-- PASSAGE TO READ follows --
According to scientific sources, the Chorti people are one of the oldest within the Maya-Quiché family, which confirms the archaism of their language. In Honduras, Chorti is considered a dead language; the only places where it can be studied are in the Guatemalan towns of Jocotán and Camotán, where the Chorti language is manifested in its purest expression, although they have already adopted a wide vocabulary in Spanish. In Honduras, some vestiges of this language can still be found in the communities of El Paraíso, Carrizalón and Ostumán. The native language is "tcor ti" (Spanish Chortí). Spanish is currently the commercial language par excellence, since they use it in the markets to negotiate with the ladinos and even among themselves during the buying and selling.
-- PASSAGE TO READ concluded --
* EXERCISE AIM *
List every town or community that the passage on the Chorti people names as a place where the Chorti language can be studied or still found.
-- MATERIAL SHOWN follows --
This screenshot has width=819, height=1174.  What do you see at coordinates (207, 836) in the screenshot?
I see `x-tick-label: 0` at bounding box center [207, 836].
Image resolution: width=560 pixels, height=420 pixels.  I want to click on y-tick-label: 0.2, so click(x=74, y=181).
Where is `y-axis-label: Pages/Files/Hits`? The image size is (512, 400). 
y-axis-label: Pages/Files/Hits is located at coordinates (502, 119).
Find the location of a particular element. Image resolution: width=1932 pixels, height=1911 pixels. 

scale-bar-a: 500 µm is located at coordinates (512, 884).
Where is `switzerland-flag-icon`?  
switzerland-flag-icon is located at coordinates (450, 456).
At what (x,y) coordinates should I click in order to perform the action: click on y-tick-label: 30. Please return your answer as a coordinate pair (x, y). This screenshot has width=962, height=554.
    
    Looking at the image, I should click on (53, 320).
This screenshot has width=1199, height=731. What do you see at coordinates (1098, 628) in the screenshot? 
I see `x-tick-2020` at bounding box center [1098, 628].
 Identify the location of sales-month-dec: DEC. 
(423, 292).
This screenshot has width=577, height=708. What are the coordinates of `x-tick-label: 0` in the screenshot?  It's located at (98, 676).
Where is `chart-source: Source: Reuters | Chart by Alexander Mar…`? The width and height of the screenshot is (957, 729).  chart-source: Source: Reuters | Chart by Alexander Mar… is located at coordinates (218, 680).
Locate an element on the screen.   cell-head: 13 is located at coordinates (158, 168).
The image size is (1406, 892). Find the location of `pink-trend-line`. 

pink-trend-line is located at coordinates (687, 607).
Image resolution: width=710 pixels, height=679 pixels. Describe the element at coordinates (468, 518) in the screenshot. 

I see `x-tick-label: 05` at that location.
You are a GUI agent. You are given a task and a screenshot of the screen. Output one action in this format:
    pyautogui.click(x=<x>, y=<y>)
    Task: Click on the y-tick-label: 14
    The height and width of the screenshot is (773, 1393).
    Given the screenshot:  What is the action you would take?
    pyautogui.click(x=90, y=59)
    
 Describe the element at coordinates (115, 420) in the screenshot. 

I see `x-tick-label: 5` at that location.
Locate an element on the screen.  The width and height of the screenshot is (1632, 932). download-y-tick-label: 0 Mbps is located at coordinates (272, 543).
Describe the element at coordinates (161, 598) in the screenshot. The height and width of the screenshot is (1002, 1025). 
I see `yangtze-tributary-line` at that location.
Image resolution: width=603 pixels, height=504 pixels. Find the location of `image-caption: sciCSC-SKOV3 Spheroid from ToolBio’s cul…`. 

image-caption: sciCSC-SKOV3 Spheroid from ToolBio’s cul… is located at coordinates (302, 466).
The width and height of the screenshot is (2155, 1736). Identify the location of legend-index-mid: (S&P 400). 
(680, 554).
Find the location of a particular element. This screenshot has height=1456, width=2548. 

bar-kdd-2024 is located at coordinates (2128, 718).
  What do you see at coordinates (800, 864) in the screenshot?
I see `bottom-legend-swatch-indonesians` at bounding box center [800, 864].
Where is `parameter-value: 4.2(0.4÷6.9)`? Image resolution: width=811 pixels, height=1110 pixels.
-- MATERIAL SHOWN concluded --
* SOLUTION TO THE EXERCISE *
Jocotán, Camotán, El Paraíso, Carrizalón, Ostumán